YOUR TASK
Rewrite the rows below with "the heading" replaced by "the title" wherever it occurs, keeping everything else the same. Leave the picture out of your answer.

LISTED RECORDS
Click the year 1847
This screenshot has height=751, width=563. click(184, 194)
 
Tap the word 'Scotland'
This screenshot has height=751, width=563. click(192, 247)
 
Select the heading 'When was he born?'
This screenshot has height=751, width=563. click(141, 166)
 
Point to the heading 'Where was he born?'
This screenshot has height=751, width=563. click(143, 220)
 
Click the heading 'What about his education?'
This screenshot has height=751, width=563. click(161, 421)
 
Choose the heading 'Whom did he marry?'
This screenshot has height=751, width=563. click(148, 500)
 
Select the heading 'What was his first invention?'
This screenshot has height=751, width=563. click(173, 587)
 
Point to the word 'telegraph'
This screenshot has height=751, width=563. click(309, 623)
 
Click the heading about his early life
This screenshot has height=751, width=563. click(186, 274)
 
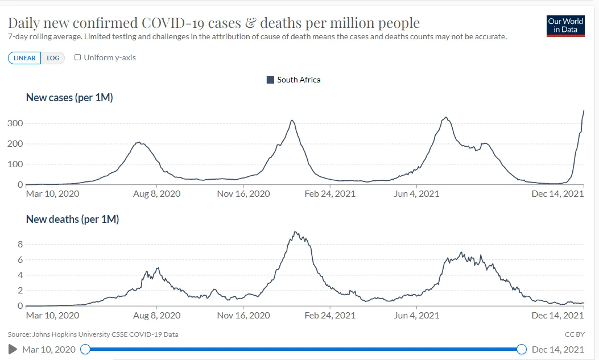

RIGHT ANSWER
Click the year 1847
This screenshot has height=751, width=563. click(184, 194)
 
Tap the word 'Scotland'
This screenshot has height=751, width=563. click(192, 247)
 
Select the title 'When was he born?'
This screenshot has height=751, width=563. click(141, 166)
 
Point to the title 'Where was he born?'
This screenshot has height=751, width=563. click(143, 220)
 
Click the title 'What about his education?'
This screenshot has height=751, width=563. click(161, 421)
 
Choose the title 'Whom did he marry?'
This screenshot has height=751, width=563. click(148, 500)
 
Select the title 'What was his first invention?'
This screenshot has height=751, width=563. click(173, 587)
 
Point to the word 'telegraph'
This screenshot has height=751, width=563. click(309, 623)
 
Click the title about his early life
This screenshot has height=751, width=563. click(186, 274)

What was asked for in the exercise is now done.